* START *

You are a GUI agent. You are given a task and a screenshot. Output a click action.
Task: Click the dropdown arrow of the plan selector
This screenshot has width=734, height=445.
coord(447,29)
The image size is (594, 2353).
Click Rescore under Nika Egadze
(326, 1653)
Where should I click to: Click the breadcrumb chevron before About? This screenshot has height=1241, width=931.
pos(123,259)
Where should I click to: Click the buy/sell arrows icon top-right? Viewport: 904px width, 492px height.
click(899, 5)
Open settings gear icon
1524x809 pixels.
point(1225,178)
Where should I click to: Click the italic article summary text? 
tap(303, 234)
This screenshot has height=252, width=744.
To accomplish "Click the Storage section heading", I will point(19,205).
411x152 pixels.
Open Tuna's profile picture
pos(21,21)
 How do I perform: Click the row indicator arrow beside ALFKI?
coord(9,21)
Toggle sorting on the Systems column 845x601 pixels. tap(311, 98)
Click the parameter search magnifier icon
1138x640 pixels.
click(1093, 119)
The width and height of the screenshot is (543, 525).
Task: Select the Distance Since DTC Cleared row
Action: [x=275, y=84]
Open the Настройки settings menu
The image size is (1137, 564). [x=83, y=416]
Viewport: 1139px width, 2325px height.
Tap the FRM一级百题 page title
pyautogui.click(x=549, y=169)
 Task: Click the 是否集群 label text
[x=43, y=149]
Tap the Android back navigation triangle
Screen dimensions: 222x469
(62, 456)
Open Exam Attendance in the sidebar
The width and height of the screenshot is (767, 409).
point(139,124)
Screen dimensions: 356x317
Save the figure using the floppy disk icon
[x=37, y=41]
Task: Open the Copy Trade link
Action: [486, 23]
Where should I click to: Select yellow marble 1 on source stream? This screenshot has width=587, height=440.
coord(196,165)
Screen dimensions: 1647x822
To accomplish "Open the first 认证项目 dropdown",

* END *

* The request
Rewrite the part that begins with the line containing "Screen dimensions: 1647x822" and continues through the end of the records, changing "dropdown" to "menu" and leaving everything else unchanged. Return only those lines.

* Right answer
Screen dimensions: 1647x822
To accomplish "Open the first 认证项目 menu",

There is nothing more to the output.